Anne Newman parecía angustiada, pero mientras la escuchaba, Reynolds intuyó que había algo más aparte de la muerte de su esposo en circunstancias violentas… Pobre Anne, ¿qué otra desgracia podía sobrevenirle?
– Estaré ahí en media hora -dijo Reynolds.
Tomó el abrigo y las llaves del coche, dio un mordisco a la rebanada de pan que tenía en el plato y besó a sus hijos.
– ¿Volverás a tiempo para leernos un cuento, mamá? -preguntó Sydney.
– Tres osos, tres cerditos y tres cabras. -David se apresuró a recitar su lista favorita de cuentos nocturnos a Brooke, su narradora predilecta. Su hermana Sydney prefería leer los cuentos por sí sola, cada noche, pronunciando cada palabra en voz alta. El pequeño David bebió un buen trago de leche, eructó sin disimulo y se disculpó a continuación entre risotadas.

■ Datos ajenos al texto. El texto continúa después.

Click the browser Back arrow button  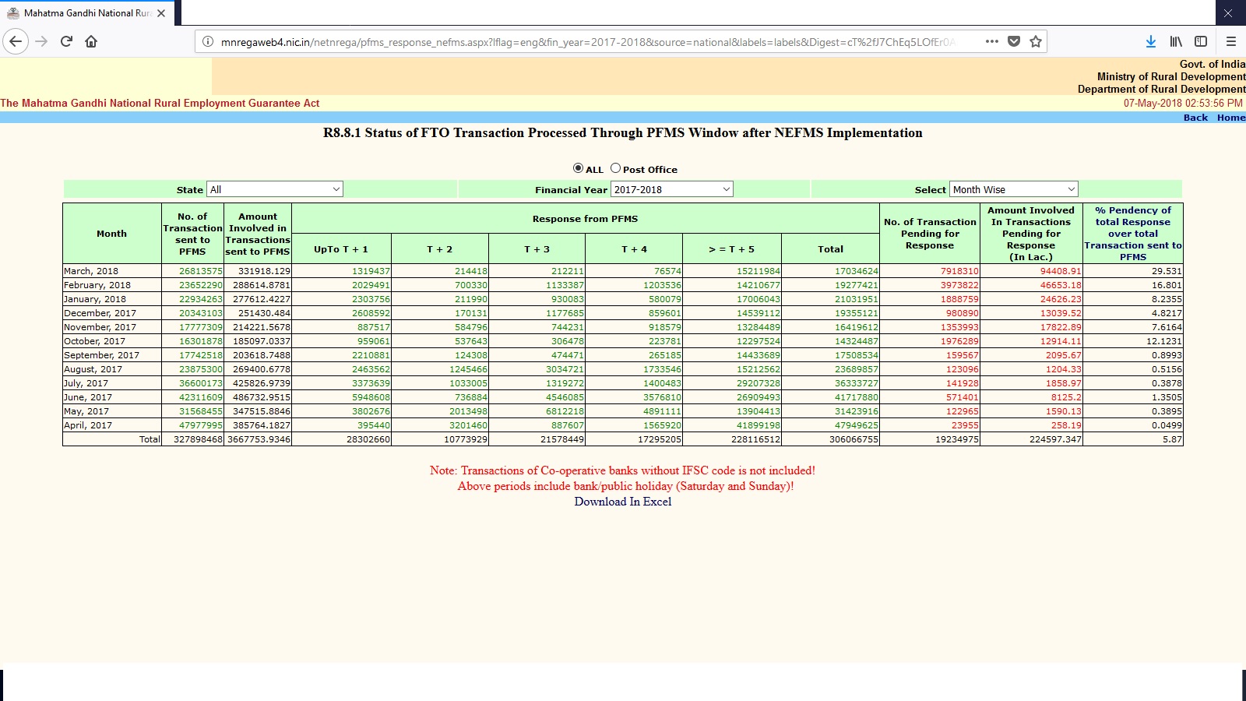(x=16, y=41)
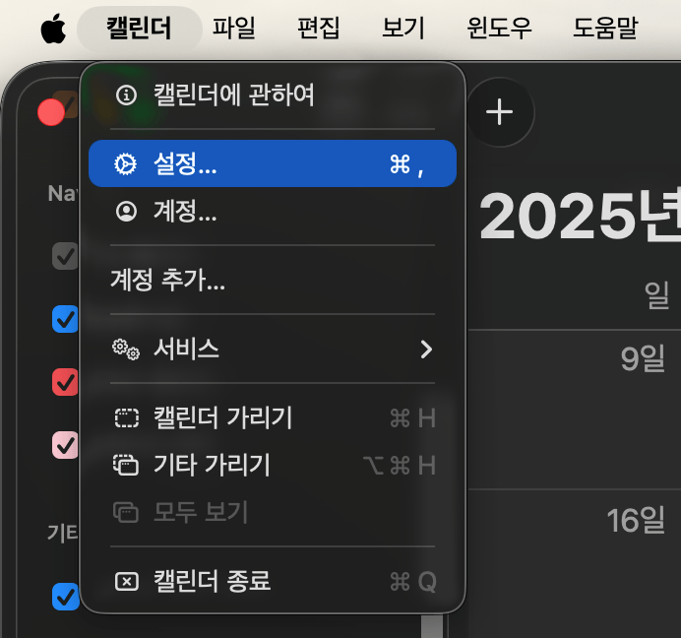The height and width of the screenshot is (638, 681).
Task: Toggle the blue checkbox under 기타 section
Action: point(65,596)
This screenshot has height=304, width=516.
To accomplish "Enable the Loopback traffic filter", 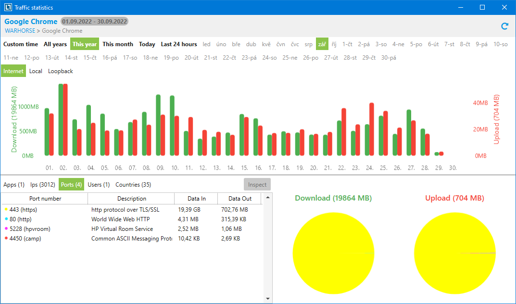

Reynolds sonrió. A veces cuando estaba cansada contaba los cuentos tan deprisa que casi se mezclaban unos con otros. Los cerditos construían sus casas, los osos salían de paseo mientras Ricitos de Oro robaba en la casa y tres cabritos daban una paliza al trol malvado y vivían felices para siempre en sus nuevos pastos. Sonaba bien. ¿Dónde podía comprarse unos? Luego, mientras se desvestía antes de acostarse, la embargaba un abrumador sentimiento de culpa. Lo cierto era que sus hijos crecerían y se independizarían en un abrir y cerrar de ojos y ella no hacía más que embaucarlos con aquellos tres cuentos tan cortos porque lo único que deseaba era algo tan poco trascendental como dormir. A veces valía más no pensar demasiado. Reynolds era la clásica persona que rendía más de lo que se le exigía, una perfeccionista y, por si fuera poco, la expresión «madre perfecta» era el mayor oxímoron del mundo.
– Lo intentaré, te lo prometo.
La mirada de desencanto de su hija hizo que Reynolds diera media vuelta y huyera de la sala rápidamente. Se detuvo en el pequeño cuarto del primer piso que le servía de estudio. Extrajo una pequeña caja de metal pesado de la parte superior del armario y la abrió con llave. Extrajo su SIG 9 milímetros, acopló un cargador nuevo, corrió la guía para cargar una bala, puso el seguro, deslizó el arma en la pistolera y salió por la puerta a toda prisa para no pensar en otra cena interrumpida dentro de la larga lista de desilusiones que había causado a sus hijos. Supermujer: carrera, hijos, lo tenía todo. Ahora sólo le faltaba clonarse a sí misma. Dos veces.